La mise en place des horaires d'été IATA dans le transport aérien se traduit par une certaine normalisation du programme des compagnies du Golfe. Sans pour l'instant atteindre le réseau et les fréquences d'avant la guerre.
Si la situation géopolitique dans le Golfe reste toujours aussi incertaine, il semblerait que le transport aérien dans la région commence à retrouver une allure « plus normale ».
Les aéroports de la région n’apparaissent plus, du moins pour le moment, comme des cibles privilégiées des drones iraniens. En parallèle, les autorités de l’aviation civile des Emirats Arabes Unis et du Qatar ont mis en place des systèmes de surveillance plus performants qui permettent de garantir à la fois les mouvements d’avion sur les différents aéroports ainsi que pour les corridors aériens.

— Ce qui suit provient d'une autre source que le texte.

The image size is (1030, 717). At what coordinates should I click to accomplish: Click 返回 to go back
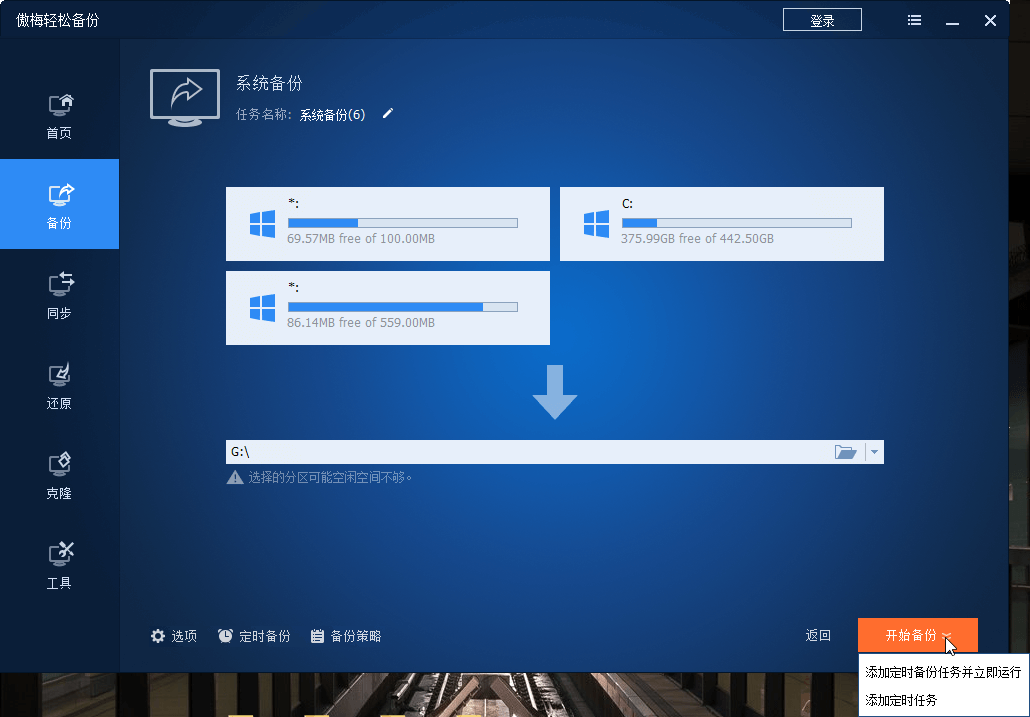818,636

Il en résulte que le programme des principales compagnies aériennes à Abu Dhabi, Doha, Dubai et Mascate retrouve une activité plus traditionnelle avec la mise en place des horaires d’été, débutant ce 28 mars. Pour le moment, les horaires proposées par Emirates, Etihad, flyDubai et Qatar Airways sont valides jusqu’au 15 ou jusqu’au 30 avril.

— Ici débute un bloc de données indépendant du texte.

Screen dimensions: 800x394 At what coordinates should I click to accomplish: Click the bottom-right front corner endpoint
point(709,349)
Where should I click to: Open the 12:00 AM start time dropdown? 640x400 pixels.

En revanche, les dégâts sur les aéroports de Bahreïn et de Koweït empêchent toute reprise du trafic depuis ces deux plateformes.
Un programme qui s’étoffe de nouveau
– Emirates offre désormais un réseau englobant 127 destinations, très proche de son réseau d’avant le conflit. Une douzaine de destinations, essentiellement en Australie et au Moyen-Orient, restent suspendues. Mais dix lignes ont été rouvertes, dont notamment Lyon-Dubaï.

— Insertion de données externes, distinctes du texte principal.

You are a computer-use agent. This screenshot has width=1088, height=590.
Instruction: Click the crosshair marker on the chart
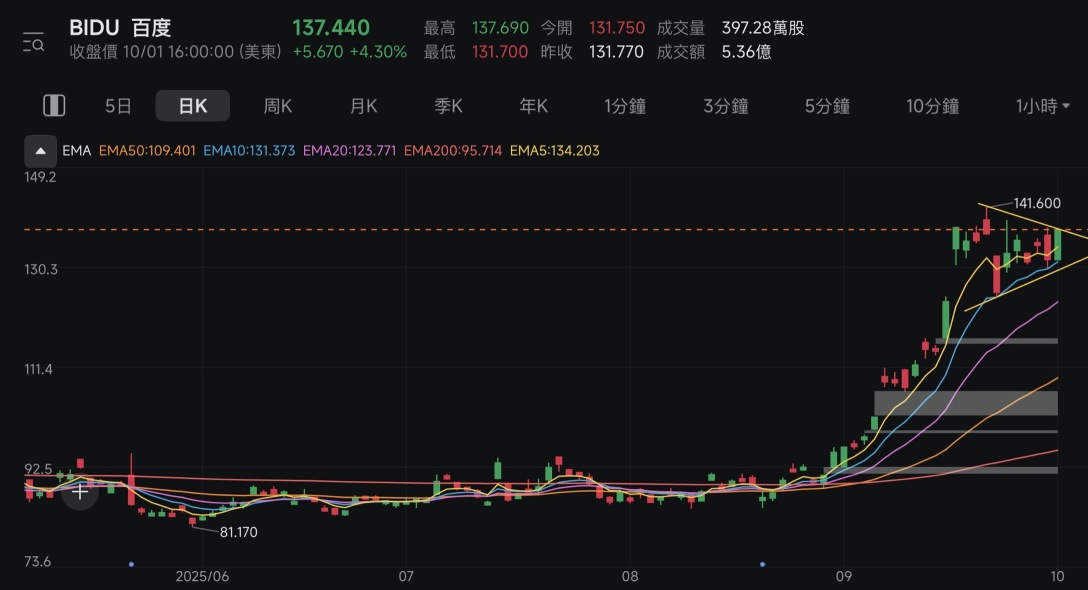pos(79,492)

Sur l’Europe francophone, Emirates propose ainsi 2 vols quotidiens en Airbus A380 sur Paris-CDG, 5 vols hebdomadaires en Airbus A380 sur Nice et 3 vols hebdomadaires sur Lyon en Airbus A350. La compagnie propose également un vol quotidien sur Bruxelles ainsi que sur Genève. Ces deux vols sont effectués avec des Boeing 777-300ER.
– Etihad a également étoffé son programme. Le transporteur d’Abu Dhabi dessert de nouveau 75 destinations, offrant des vols vers huit villes supplémentaires tandis qu’une dizaine de destinations -là encore essentiellement au Moyen-Orient- restent suspendues.
Côté Europe francophone, Etihad remet en service un Airbus A380 sur l’un de ces deux vols quotidiens depuis Paris-CDG. La compagnie propose un vol hebdomadaire en plus sur Bruxelles et Genève, soit un total de 5 vols par semaine pour chaque ville, effectués en Boeing 787.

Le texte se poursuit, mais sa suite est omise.